====== TEXT FOR ANALYSIS

To read about a specific example of a hydrocarbon,
click
here.
The high-energy fat stored in the body is also made up of
hydrocarbons. The
excess carbon compounds come directly or indirectly from eating the
carbon compounds that plants create during the process of
photosynthesis. Much of our oil and gas probably came from small animals and plants (plankton) in the ocean (remember that long ago much of the world was buried under water). Also, some of the carbon in oil could have washed into oceans from rivers. We have discovered fossil remains of plants that existed around 300 million years ago during a time labeled the Carboniferous period. We can determine how long ago the plants existed by examining the carbon material of the plant fossils in a procedure known as radioactive dating. Essentially, fossils are mineralized organic materials. When oilmen look for oil, they look for earth layers that were formed during the Carboniferous period. When a well is drilled, samples of rock from different depths are examined under the microscope to see if fossils from small invertebrates and plants from that time period are present. If so, odds are that they might hit oil soon. Fossils from the
Carboniferous period indicate that dinosaurs flourished by eating land plants that grew
in abundance because of the very warm and wet climate.
The earth was most likely a huge jungle. Plants and dinosaurs
even grew at the North Pole! And we think there is global warming
today! This
means that our automobiles get their carbon and their energy from the same source as
dinosaurs did 300 million years ago.
Oil is found deep in the ground, sometimes several miles deep. How do these layers of plant and animal matter get buried so deep? As mountains push up from beneath the earth, rain erodes them, washing away soil and even cutting massive canyons. The sediment contains soil, sand, and plant and animal carbon, carrying it all away in rivers that dump into the ocean. As the sediment settles, it builds up layer upon layer of carbon-rich material on the ocean floor. The oil that forms eventually floats up into porous sand formations (which used to be beaches and river sand bars that have long since become buried). The big problem with fossil fuels is that burning them pollutes our air and water with toxic compounds formed from the burning. All big cities have so much air pollution that on many days the air actually looks dirty. Another problem is that the earth's supply of fossil fuels may be used up in a few decades. We can get energy in other ways that are not harmful to the environment (such as windmills, systems for trapping sun energy, and fuel cells. However, these sources usually cost more than fossil fuels.

============

▸ WHAT TO DO: Quote the part of the passage on fossil fuels between "The earth was" and "million years ago.", inclusive. Rely on the passage on fossil fuels alone.

====== MATERIAL SHOWN

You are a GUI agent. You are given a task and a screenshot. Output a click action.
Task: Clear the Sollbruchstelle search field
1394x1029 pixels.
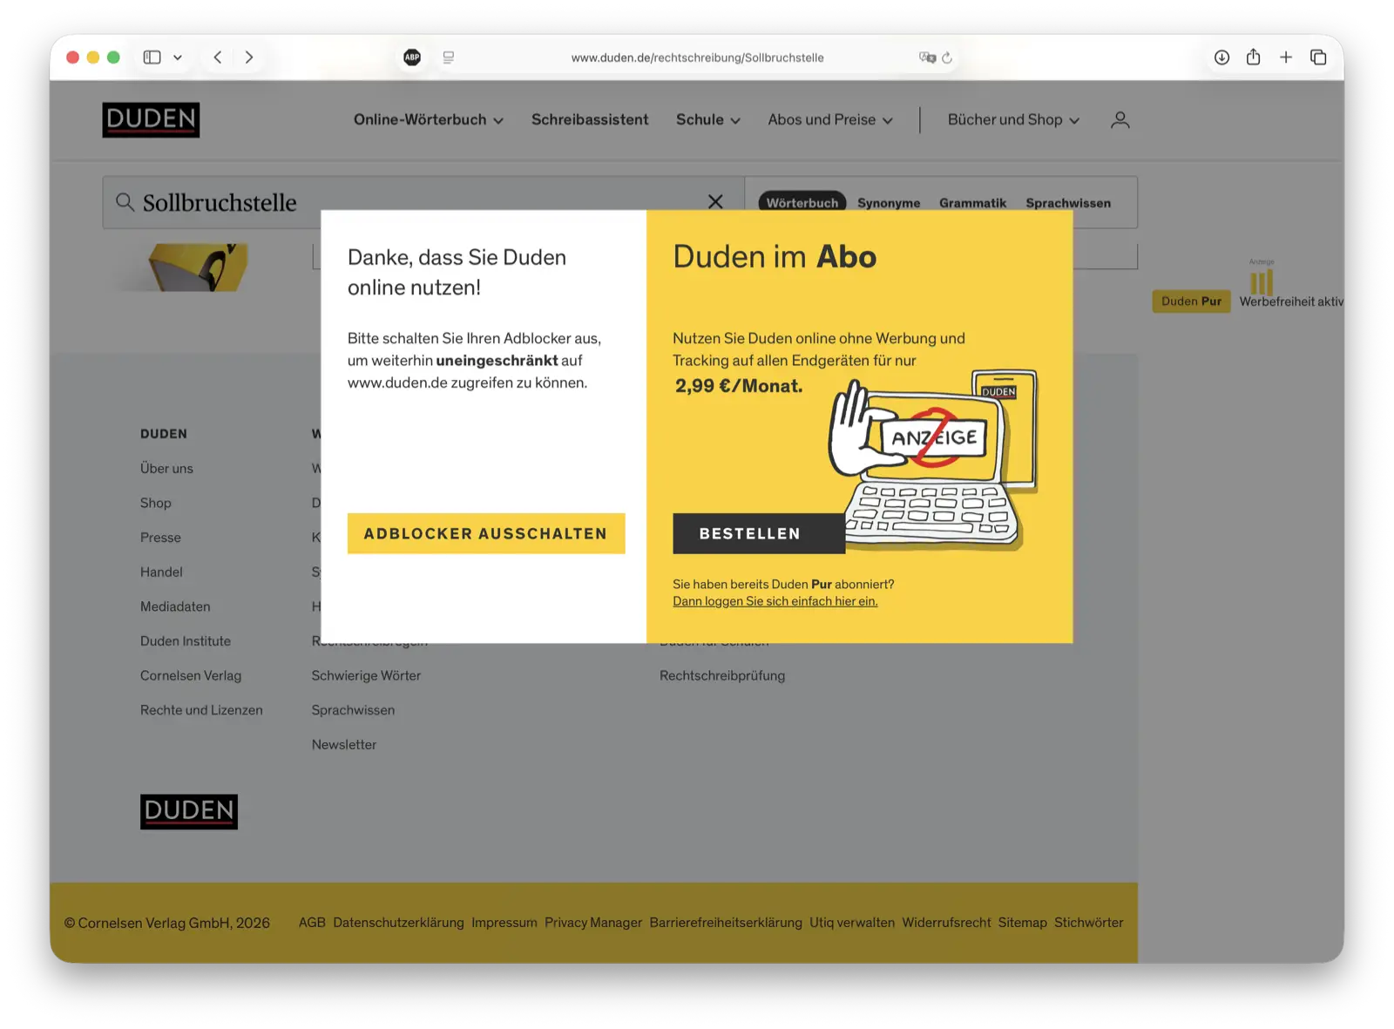715,202
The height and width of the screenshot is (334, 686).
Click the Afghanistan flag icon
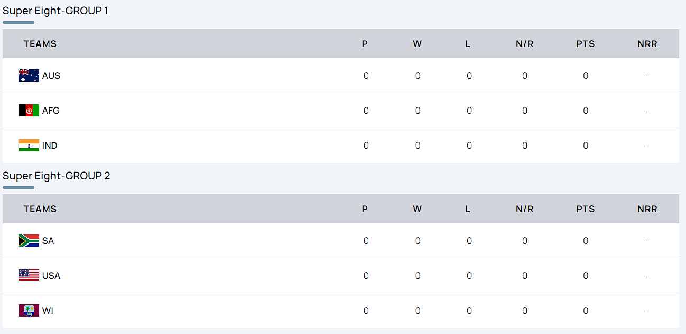point(29,111)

============

▸ FINISHED EXERCISE:
The earth was most likely a huge jungle. Plants and dinosaurs
even grew at the North Pole! And we think there is global warming
today! This
means that our automobiles get their carbon and their energy from the same source as
dinosaurs did 300 million years ago.